Lincoln didn't promulgate the EP until 1863; the CW began in '61.
Another lasso has been found..
From Sarah B. Boxer
CNN
NEW YORK (CNN) --CNNA noose was discovered this week on the office door of an African-American professor at Columbia University, school officials and the New York Police Department said. The noose was found in a building at Columbia's Teachers College, said Joe Levine, executive director for external affairs at Teachers College. The noose apparently was placed on the 44-year-old professor's office door sometime before 9 a.m. ET Tuesday, Levine said.
Security cameras cover the entrance to the building, but there are none in the hallway where the noose was discovered, he added. The building, which is open 24 hours a day, is accessible only to those with a Teachers College ID card or proof that they are affiliated with someone within the school, Levine said
The New York Police Department's Hate Crime Task Force is investigating.
Reacting to the news, more than 150 undergraduates attended a meeting Tuesday night on campus, and more than 120 Teachers College students expressed outrage at a gathering in their dining hall as well, according to the student-run newspaper Columbia Spectator....
Thanks!!!
He should consider working for the ACLU!!!
That was obviously the Columbia rodeo club just fooling around. The field hockey team had just played a game against Brown.
I do not agree with slavery. I agree it was their states right to have it. Let's make sure you don't twist my words to say I support slavery.
Damnit, youre right. Nice catch. Just kinda spewed it from memory, shoulda checked that out. Thanks.
Wild Cobra: pro-choice on human chattel slavery.
What did that professor do to so piss off the local Klan at Columbia?
Sit under the wrong tree?
so it's a state's right to violate an individual's right to life, liberty, and the pursuit of happiness? Or, maybe the slaves weren't individuals?
OG, what happened then compared to what happens in
today's world are entirely two different things. And you
know it.
Slavery was ended. No way does anyone in the United
States want it to come back. You want to get on some
other peoples case about slavery look to the Middle East
and Africa. It still exist in those countries.
but WC is around today, not the 1800's.
WC wouldn't oppose it however.
WC approves of their right to continue the practice.You want to get on some other peoples case about slavery look to the Middle East and Africa. It still exist in those countries.
OG, get serious once in a while. What happened in Jena is so
confused no one except maybe the school officials knows what
really happened. The courts are attempting to right a wrong.
I am no so damn old that I cant remember how kids do things.
In days gone past the adults would have kicked a little butt
themselves and that would have been the end of it. But in
todays world the Liberals have to bring the court system into
everything. Never mind, I just get a bit peeved when
crap happens that never should happen.
Hey, I've got an idea...let's start this thread ALL over again!

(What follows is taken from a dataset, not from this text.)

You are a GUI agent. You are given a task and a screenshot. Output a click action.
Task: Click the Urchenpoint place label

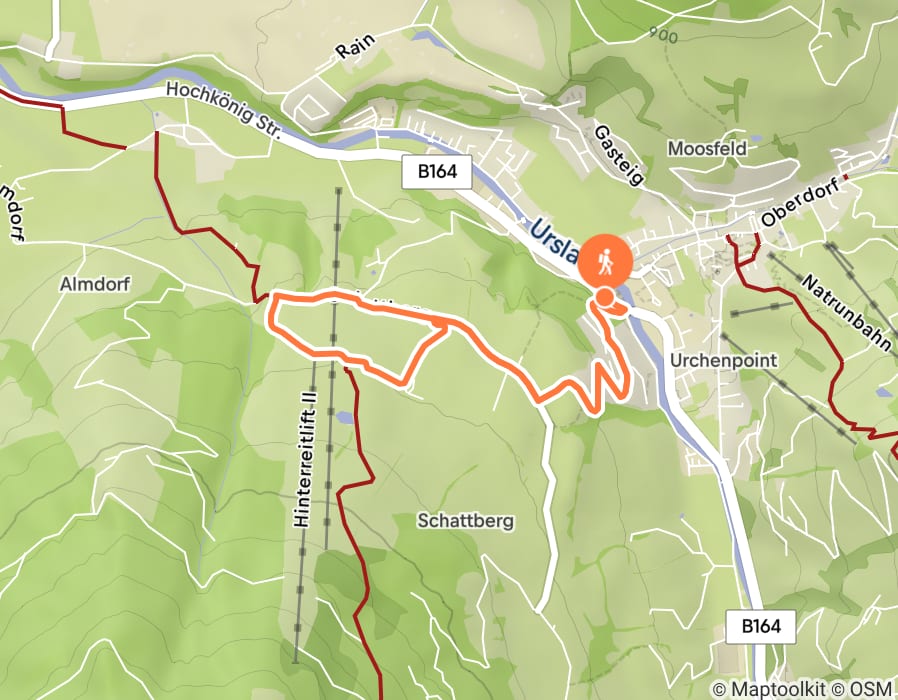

ElP got us going, now I'll fire back:
The incidents were separated by months, and there is no link between them.
There you go. A hate crime, my foot! And no one got
off scott free. If the truth were known it was more than
likely young toughs, some white, some black and
they had to prove something to everyone. Anyhow,
there is no such thing as a hate crime in my books. There
is crime and there is hate. Two different things. And
no one will every stop either.
On the contrary. I am pro life and anti-slave. However, I also beliieve in following the law of the land.
Abortion is legal as appauling as I see it.
Slavery was legal as appauling as it was.
Both are actulally issues of states rights rather than the rights of the federal government.